The new GDP series has some methodological and sampling problems

Former Chief Economic Adviser Arvind Subramanian recently claimed in a paper that India’s GDP growth from 2011-12 to 2016-17 was likely to have been overestimated. The Prime Minister’s Economic Advisory Council has rejected this claim, stating that his paper would “not stand the scrutiny of academic or policy research standards”. In a conversation moderated by T.C.A. Sharad Raghavan, Pronab Sen and R. Nagaraj discuss the methodology in calculation of GDP growth. Edited excerpts:

* Professor Nagaraj, was economic growth overestimated from 2011-12 to 2016-17? If so, by how much? In other words, which is more accurate: 7% growth, as estimated by the government, or 4.5%, as estimated by Dr. Subramanian?

R. Nagaraj: Ever since the 2015 GDP rebasing, there have been many concerns about the veracity of the GDP estimates. With the debate progressing, more and more issues have come to light. Many of us who have intervened in this debate have looked at the specific issues with the revised methodology and revised databases. And we have been trying to say how these could have affected the output estimates.

However, most critics have refrained from giving an alternative estimate given the complexities involved in the changes in the methodology and databases used. Therefore, most of us have only pointed out the problems with the methodology and the database, but have refrained from giving an alternative estimate of the GDP. We all agree that there is an overestimate, but by how much is something that we have refrained from estimating.

Dr. Subramanian has given a very drastic estimate. He has said that GDP growth was 4.5% per year for six years from 2011-12. This is less than the official estimate by 2.5 percentage points, and has caused a lot of uproar in the media. Whether GDP growth was really lower by 2.5 percentage points, or lower by less than that or more than that, is something we are unable to be very specific about. This is because the methodology used by Dr. Subramanian can be questioned on many grounds. He has not addressed the methodological issues, but he has used the covariates of GDP and a regression methodology to arrive at this alternative estimate.

Therefore, this number, though it is drastic and catches public imagination, can be questioned on many grounds. That’s the reason why there has been a lot of scepticism. If you ask me whether I agree with him, I won’t comment because I really don’t know. Unless I go into the details of the methodology, I would not be able to assess the merit of his claims. But what I would definitely say is that the growth rate seems overestimated. But by how much, I would not be able to give you an alternative number.

* Dr. Sen, would you agree that growth is overestimated?

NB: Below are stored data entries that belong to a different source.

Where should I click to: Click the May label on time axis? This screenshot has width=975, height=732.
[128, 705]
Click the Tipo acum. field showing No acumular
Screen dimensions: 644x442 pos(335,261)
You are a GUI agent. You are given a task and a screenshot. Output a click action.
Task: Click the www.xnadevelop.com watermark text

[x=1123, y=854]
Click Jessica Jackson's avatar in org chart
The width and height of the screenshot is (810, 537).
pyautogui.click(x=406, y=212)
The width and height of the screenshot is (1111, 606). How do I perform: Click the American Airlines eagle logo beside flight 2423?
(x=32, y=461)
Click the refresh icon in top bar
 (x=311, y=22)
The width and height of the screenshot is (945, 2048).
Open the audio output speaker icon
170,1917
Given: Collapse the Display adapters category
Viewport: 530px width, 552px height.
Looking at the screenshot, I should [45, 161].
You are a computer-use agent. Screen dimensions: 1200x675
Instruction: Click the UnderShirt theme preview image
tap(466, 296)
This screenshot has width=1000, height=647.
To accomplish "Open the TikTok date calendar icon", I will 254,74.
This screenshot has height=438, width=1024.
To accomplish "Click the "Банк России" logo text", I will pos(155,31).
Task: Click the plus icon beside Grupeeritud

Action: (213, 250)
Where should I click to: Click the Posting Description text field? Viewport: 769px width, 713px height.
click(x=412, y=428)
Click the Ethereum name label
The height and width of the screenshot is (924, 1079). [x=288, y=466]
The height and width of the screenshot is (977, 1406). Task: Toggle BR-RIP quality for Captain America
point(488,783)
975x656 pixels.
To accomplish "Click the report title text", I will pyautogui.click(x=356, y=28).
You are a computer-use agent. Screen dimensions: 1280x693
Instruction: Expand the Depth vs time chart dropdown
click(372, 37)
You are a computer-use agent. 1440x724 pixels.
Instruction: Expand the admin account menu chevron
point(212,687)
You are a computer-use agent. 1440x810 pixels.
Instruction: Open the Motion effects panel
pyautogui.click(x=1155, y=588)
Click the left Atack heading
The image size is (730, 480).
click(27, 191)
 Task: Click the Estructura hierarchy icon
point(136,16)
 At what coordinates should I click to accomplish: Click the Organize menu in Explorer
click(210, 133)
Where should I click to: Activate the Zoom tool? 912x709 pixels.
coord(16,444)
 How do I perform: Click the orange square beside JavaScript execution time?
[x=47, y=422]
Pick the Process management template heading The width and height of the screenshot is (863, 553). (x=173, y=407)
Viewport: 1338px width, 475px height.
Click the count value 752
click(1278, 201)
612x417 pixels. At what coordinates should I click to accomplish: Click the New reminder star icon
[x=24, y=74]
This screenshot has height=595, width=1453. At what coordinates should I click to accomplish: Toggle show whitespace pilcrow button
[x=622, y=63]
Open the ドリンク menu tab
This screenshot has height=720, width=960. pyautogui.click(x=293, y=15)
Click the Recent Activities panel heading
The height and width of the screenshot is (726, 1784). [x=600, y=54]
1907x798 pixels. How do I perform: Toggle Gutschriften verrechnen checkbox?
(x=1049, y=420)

And if it is, do you think it is by an amount that should be taken note of?

Pronab Sen: I don’t even know whether growth is overestimated. This is a technical debate. It is a debate where people like Professor Nagaraj, who are critics, have written papers and the CSO [Central Statistics Office] has formally replied to them. It is a technical debate and it is healthy.

The real issue is that most of them really say nothing about how the growth rate will be affected. The question that is being asked is whether the level of GDP was overestimated or not. So, when Professor Nagaraj says that there was an overestimation, my sense of the criticism that he and others have levelled seems to suggest that they are really talking about the levels and not the growth rate. I don’t think one can make a categorical statement about the growth rate.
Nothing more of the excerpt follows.